Há no entanto quem defenda que aquele prazo é racionável, com apoio de que não quis o legislador que relações fluxíveis fossem equiparadas ao casamento com o seu reconhecimento sem que se observe o prazo de três anos fixado pelo legislador, e para certos casos poder aplicar-se o instituto do enriquecimento sem causa previsto no artigo 473.º do Código Civil, nas situações em que não se tenham completado o prazo de três anos e que o património de um dos condiscípulos tivesse enriquecido injustamente às expensas do empobrecimento do outro, e/ou um dos companheiros tenha enriquecido à custa das posses ou das prestações de serviços por parte do outro, feitos com desígnio de vida em comum.

Mas, ainda assim, somos de opinião que aquele prazo fosse reduzido para dois anos e quiçá mesmo fosse extinguido por ser entre nós a união de facto se ter transmutado num fenómeno de massas.

Veja-se que entre nós, há muito mais pessoas a viver em união de facto do que casadas, por questões de cultura, de tradição e de inexistência do registo civil necessário à legalização ou ainda, por razões económicas, não comparável a outras latitudes como por exemplo ocorre em Portugal.

É irrefutável que o casamento e a união de facto são situações materialmente distintas. Todavia, é facto assente neste entendimento que o tratamento desnivelado analogamente ao casamento, é factualmente infundado e está desproporcionado e atentatório ao princípio da igualdade, ainda que este vise a terapia igual do que é igual e não do que é dissemelhante[8].
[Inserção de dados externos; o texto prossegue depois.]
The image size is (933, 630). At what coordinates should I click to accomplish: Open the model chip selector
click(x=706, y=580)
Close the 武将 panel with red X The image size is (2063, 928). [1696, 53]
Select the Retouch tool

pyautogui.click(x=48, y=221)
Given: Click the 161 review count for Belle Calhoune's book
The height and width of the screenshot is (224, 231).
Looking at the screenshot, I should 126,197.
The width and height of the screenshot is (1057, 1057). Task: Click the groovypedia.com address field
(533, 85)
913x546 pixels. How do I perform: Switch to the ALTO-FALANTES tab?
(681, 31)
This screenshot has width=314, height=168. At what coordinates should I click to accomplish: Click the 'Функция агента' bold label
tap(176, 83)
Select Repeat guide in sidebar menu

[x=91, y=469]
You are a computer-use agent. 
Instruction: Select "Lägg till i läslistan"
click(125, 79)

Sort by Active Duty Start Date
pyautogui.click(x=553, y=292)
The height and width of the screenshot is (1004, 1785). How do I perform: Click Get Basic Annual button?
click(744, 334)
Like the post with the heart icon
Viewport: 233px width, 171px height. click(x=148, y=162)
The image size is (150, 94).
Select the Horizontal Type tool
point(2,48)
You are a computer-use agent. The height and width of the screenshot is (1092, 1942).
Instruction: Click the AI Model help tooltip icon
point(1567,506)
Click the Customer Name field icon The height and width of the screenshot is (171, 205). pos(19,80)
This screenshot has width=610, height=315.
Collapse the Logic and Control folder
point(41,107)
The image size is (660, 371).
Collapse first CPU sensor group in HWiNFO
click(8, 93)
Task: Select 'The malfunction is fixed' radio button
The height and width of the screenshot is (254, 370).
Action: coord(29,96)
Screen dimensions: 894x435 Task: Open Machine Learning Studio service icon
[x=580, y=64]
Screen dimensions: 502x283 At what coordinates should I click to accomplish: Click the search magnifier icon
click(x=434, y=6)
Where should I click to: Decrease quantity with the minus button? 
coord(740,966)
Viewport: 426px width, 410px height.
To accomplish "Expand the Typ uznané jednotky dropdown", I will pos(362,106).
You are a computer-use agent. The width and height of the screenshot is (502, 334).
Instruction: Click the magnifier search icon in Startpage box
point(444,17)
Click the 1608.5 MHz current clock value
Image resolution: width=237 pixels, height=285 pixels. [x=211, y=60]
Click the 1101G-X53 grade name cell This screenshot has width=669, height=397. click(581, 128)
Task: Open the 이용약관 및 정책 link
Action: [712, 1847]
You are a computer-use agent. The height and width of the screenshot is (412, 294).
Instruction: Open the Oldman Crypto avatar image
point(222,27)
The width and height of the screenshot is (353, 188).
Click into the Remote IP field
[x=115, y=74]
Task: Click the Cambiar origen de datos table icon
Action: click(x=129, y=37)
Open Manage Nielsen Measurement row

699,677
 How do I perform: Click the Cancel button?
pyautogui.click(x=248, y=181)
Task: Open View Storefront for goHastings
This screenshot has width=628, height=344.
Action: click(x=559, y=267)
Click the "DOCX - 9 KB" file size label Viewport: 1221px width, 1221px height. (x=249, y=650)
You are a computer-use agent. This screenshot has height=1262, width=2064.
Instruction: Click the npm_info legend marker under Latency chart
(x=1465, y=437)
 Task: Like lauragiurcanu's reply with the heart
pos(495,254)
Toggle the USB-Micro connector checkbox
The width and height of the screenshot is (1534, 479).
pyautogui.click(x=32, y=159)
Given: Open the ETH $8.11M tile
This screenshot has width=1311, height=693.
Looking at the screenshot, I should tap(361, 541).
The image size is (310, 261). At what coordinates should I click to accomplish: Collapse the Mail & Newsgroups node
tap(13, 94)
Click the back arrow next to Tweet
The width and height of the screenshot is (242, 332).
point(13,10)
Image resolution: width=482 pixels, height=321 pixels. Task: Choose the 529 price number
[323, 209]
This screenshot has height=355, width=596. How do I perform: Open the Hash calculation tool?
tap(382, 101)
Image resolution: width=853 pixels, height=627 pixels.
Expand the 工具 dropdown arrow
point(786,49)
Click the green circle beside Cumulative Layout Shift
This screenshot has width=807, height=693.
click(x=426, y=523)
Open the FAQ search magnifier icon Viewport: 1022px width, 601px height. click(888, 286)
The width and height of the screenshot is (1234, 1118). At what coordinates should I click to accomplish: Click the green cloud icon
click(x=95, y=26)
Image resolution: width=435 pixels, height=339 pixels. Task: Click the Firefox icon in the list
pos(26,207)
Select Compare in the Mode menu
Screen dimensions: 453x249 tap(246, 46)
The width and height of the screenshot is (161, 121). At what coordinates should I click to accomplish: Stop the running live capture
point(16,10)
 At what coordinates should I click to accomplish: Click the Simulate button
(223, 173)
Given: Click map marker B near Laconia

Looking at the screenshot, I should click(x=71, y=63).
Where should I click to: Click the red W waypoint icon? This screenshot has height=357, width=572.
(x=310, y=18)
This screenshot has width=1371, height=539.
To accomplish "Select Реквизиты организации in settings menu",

5- Referências bibliográficas

CAVALEIRO, Tiago Nuno Pimentel (2015). A União De Facto No Ordenamento Jurídico Português: Análise de alguns aspectos de índole patrimonial, Dissertação de Mestrado, Coimbra;

CAMPOS, Diogo Leite de (2008). Lições de direito da família e das sucessões. 2ª ed. rev. e atual. Coimbra: Almedina;

COELHO, Francisco Pereira & OLIVEIRA, Guilherme De (2003) Curso de Direito da Família Vol. I- Introdução Direito Matrimonial, 3º Ed. Coimbra Editora;

MEDINA, Maria do Carmo, (2013) Direito de Família, 2ª Edição actualizada, Escolar Editora.

Legislação

Constituição da República de Angola

Código da Família.

 Alexandre Tébuca – Cabinda, 15 de Março de 2021


[1] Licenciado em Direito, opção Jurídico-Civil, pela Faculdade de Direito da Universidade Agostinho Neto.

[2] Cfr. MEDINA, Maria do Carmo, Direito de Família, 2ª Edição actualizada, Escolar Editora, 2013, p. 347;

[3]Cfr. Artigo 112.º do Código de Família;

[4] Entende-se que viver em coabitação marital (condições análogas a dos cônjuges), pressupõe a comunhão de cama, mesa e habitação, com a criação de laços de interdependência afectiva, social e económica entre companheiros;

[5]É exigida ainda a capacidade matrimonial do homem e da mulher, o que implica que ambos tenham capacidade para contrair casamento em geral e também que entre eles não existam impedimentos dirimentes relativos. Daí que, “torna-se compreensível que esta seja uma condição sine qua non do reconhecimento”, dado os efeitos que a legislação angolana atribui à união de facto serem equiparados ao casamento (artigo 119.º do Código de Família, neste preceito pode ler-se “o reconhecimento da união de facto produz os efeitos da celebração do casamento, com retroactividade à data do início da união, em conformidade com a lei”). “Seria incompatível com matéria imperativa da lei fazer produzir efeitos próprios do casamento à união em que se verificassem causas de incapacidade matrimonial;

[6]Quanto ao requisito da singularidade, talvez seja o mais difícil de apurar dado que o homem angolano, como todo ser humano tem fortes tendências a comportamentos polígamos, existindo até casos em que os homens achem que têm o direito de ser polígamos.

[7]CAVALEIRO, Tiago Nuno Pimentel (2015). A União De Facto No Ordenamento Jurídico Português: Análise de alguns aspectos de índole patrimonial, Dissertação de Mestrado, Coimbra.

[8] CAVALEIRO, Tiago Nuno Pimentel (2015). A União De Facto No Ordenamento Jurídico Português., op. cit.